## EXTRACTED DATA
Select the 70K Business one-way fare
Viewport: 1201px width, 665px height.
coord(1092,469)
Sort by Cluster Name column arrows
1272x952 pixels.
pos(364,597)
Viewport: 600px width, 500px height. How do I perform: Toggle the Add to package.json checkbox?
==
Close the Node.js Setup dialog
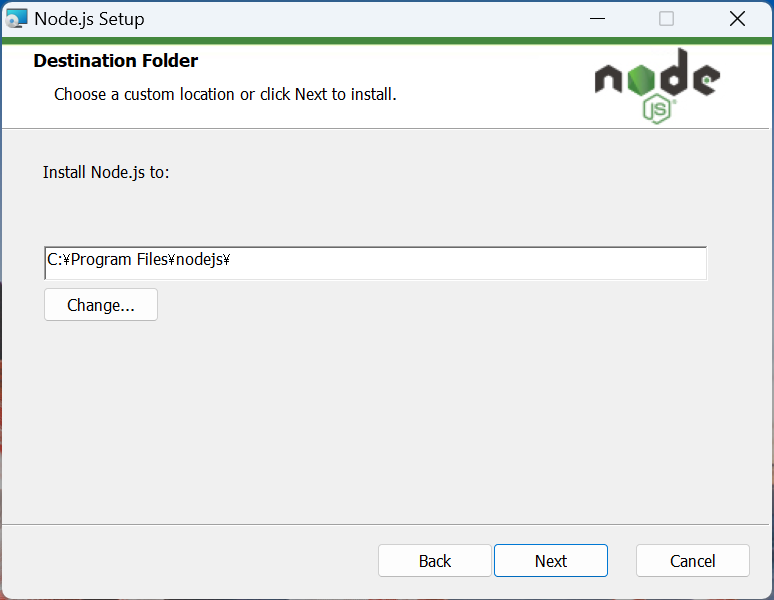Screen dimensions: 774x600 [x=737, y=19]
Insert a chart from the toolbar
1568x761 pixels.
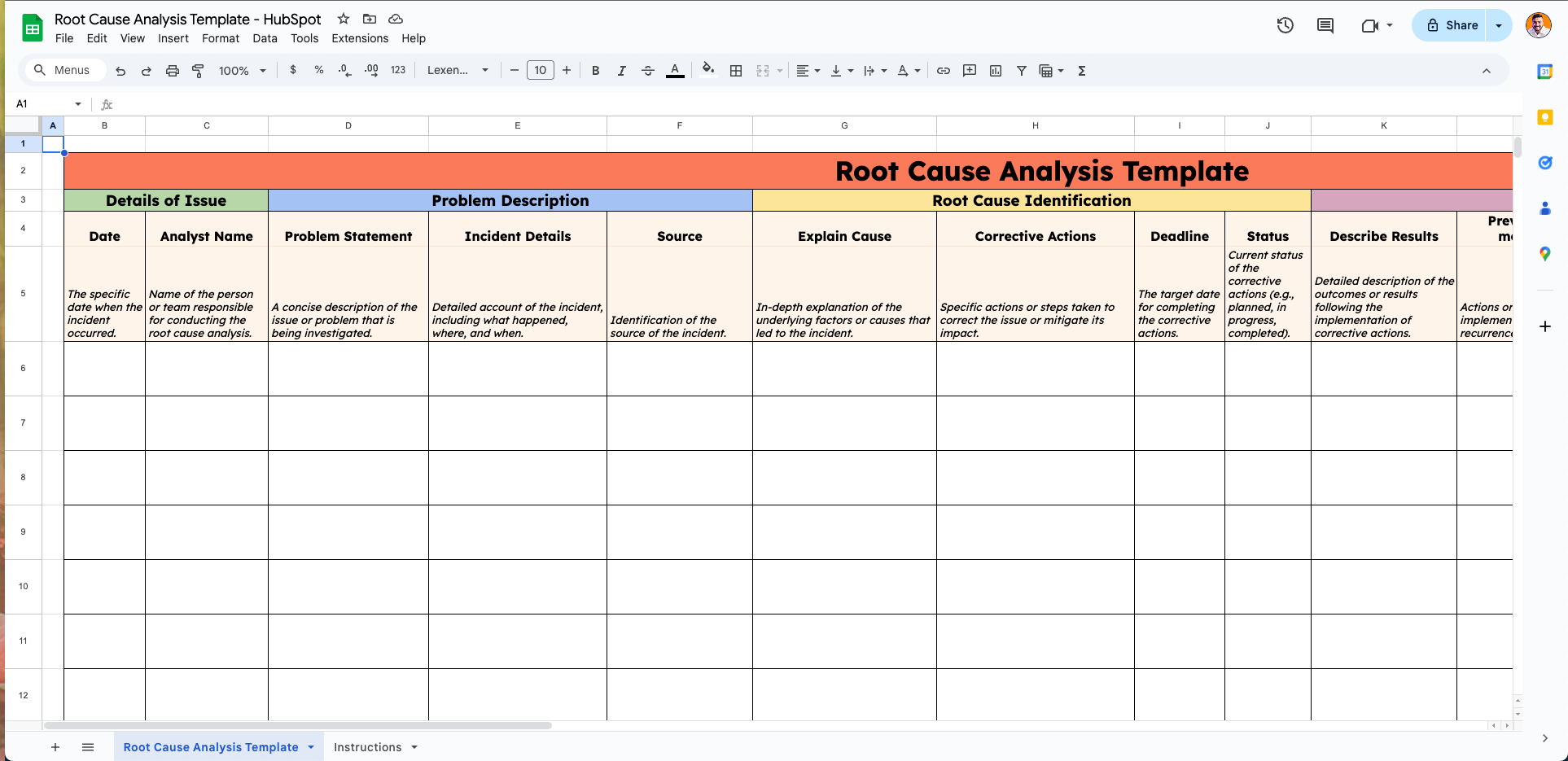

## EXERCISE INSTRUCTIONS
Reproduce exactly the lines of the records above from the one with "Insert a chart from the toolbar" to the one with "1568x761 pixels.", both included, and leave out everything else.

## ANSWER TO THE EXERCISE
Insert a chart from the toolbar
1568x761 pixels.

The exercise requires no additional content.